Rodman dalam keterangan yang diterima di Jakarta, Rabu (11/11), menyampaikan, data per 6 November 2020, sebanyak 1.620 relawan sudah mendapatkan suntikan pertama. Kemudian, 1.603 sudah mendapatkan suntikan kedua dan 1.335 sudah masuk dalam tahap monitoring baik untuk imunogenicity, efikasi (khasiat) maupun keamanannya.
"Sejauh ini, belum ada laporan mengenai kejadian ikutan pascaimunisasi (KIPI) yang serius atau serious adverseevent (SAE) atau kejadian serius yang tidak diinginkan dari para relawan yang diduga berhubungan dengan vaksin atau kegiatan vaksinasi," paparnya.
SAE merupakan salah satu dari KIPI yang serius dan dialami oleh penerima obat atau vaksin, tanpa memandang hubungannya dengan obat atau vaksin tersebut. Sedangkan KIPI nonserius atau ringan adalah kejadian medis yang terjadi setelah imunisasi dan tidak menimbulkan risiko potensial pada kesehatan si penerima seperti terjadi demam, bengkak di lokasi suntikan, atau merah di lokasi suntikan.

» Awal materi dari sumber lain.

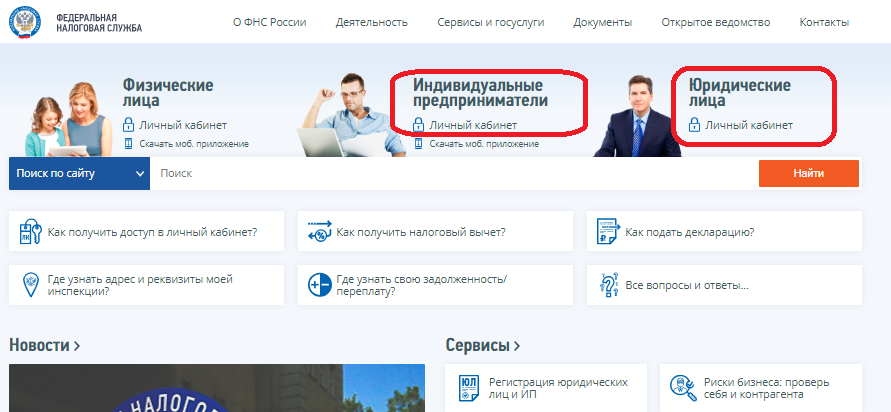Click the ЮЛ registration service icon
Image resolution: width=891 pixels, height=412 pixels.
467,387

Setiap relawan yang sudah mendapatkan suntikan pertama dan kedua ini, hingga uji klinis selesai akan diawasi dan dimonitor oleh tim uji klinis. Dengan demikian, apapun kejadian yang menimpa relawan pasti terawasi.

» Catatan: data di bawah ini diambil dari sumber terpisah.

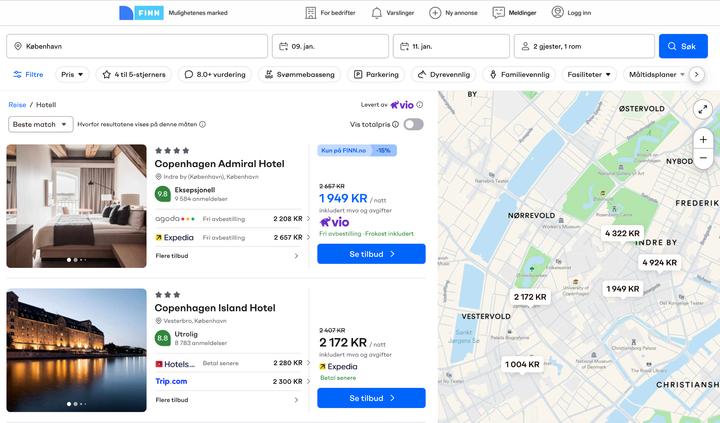Click Ny annonse plus icon
This screenshot has height=423, width=720.
point(435,13)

Salah satu tim ahli farmakovigilan Bio Farma, Novilia, menyampaikan, SAE yang dialami oleh seseorang bisa terjadi baik untuk vaksin yang sudah dipasarkan maupun vaksin yang sedang dalam tahap uji klinis seperti vaksin COVID-19 ini. Untuk produk yang sedang dalam uji klinis, SAE akan dilaporkan ke Komite Etik, BPOM dan DSMB (Data Safety Monitoring Board).

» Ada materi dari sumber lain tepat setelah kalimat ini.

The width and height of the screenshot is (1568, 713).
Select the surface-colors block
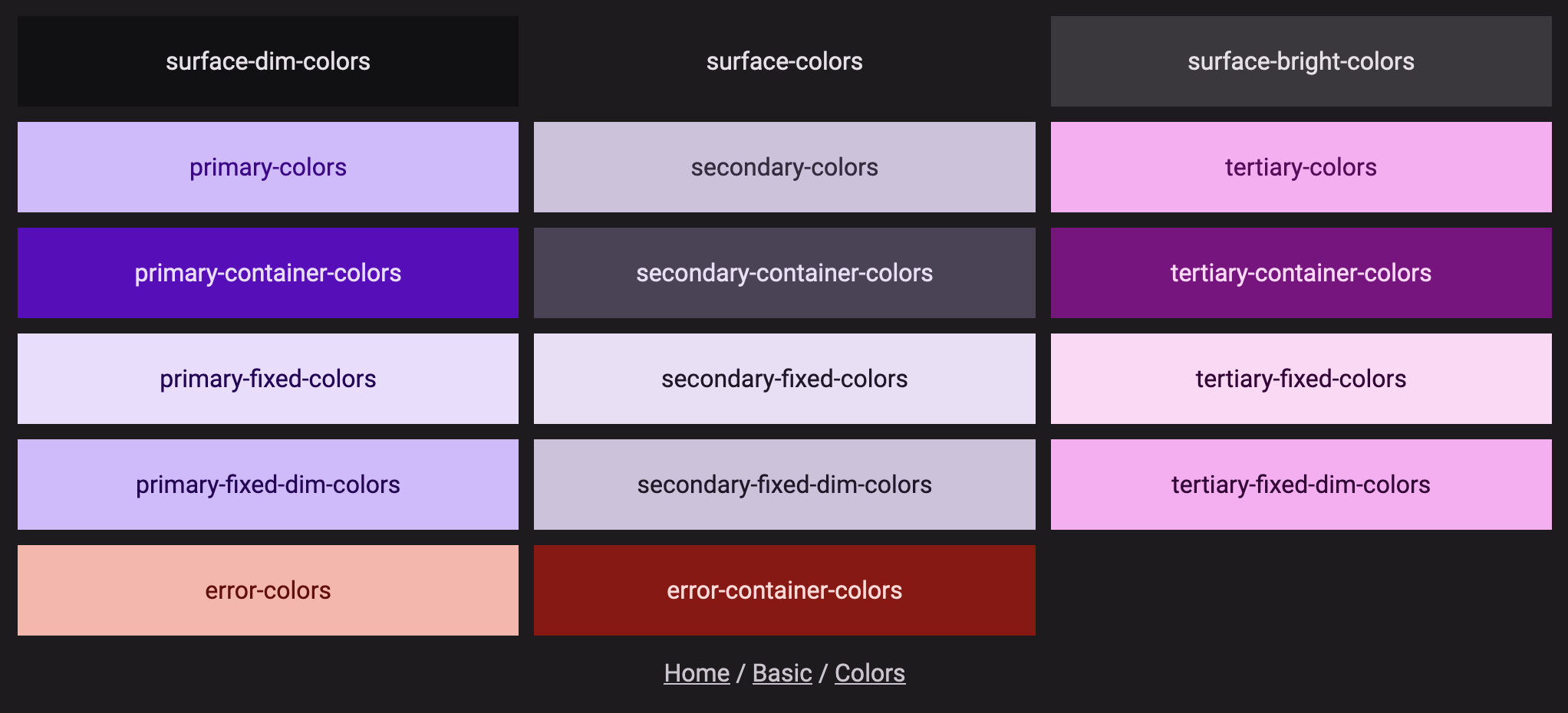784,61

"Sedangkan untuk produk yang sudah dipasarkan akan dilakukan investigasi atau penyelidikan, dan analisis oleh lembaga yang independen seperti KomnasKIPI, dan dilaporkan ke BPOM, untuk memastikan penyebab utama dari peristiwa ini apakah berhubungan langsung dengan vaksin (associated to vaccine), atau ada faktor lainnya (co-incident)," ujarnya.
Novilia menambahkan, untuk kejadian SAE yang saat ini terjadi di Brazil, perlu dilakukan investigasi lebih lanjut. Hal itu untuk menentukan apakah SAE ini berhubungan dengan vaksin atau bukan (co-incident).
"Dalam penyelidikan SAE ini, otoritas badan pengawas obat setempat tentu akan dilibatkan. Jeda atau penangguhan pelaksanaan uji klinis obat atau vaksin merupakan prosedur standar dan biasa dilakukan untuk melakukan investigasi lebih dulu atas KIPI serius yang ditemukan dalam penelitian," katanya.
Terkait kasus SAE vaksin COVID-19 Sinovac di Brazil, ia menyampaikan, sudah ada pernyataan resmi dari Sinovac. Kemudian, Sinovac sudah melakukan komunikasi dengan Butantan Institute dan menyatakan kejadian SAE ini tidak ditemukan berhubungan dengan vaksin (co-incident).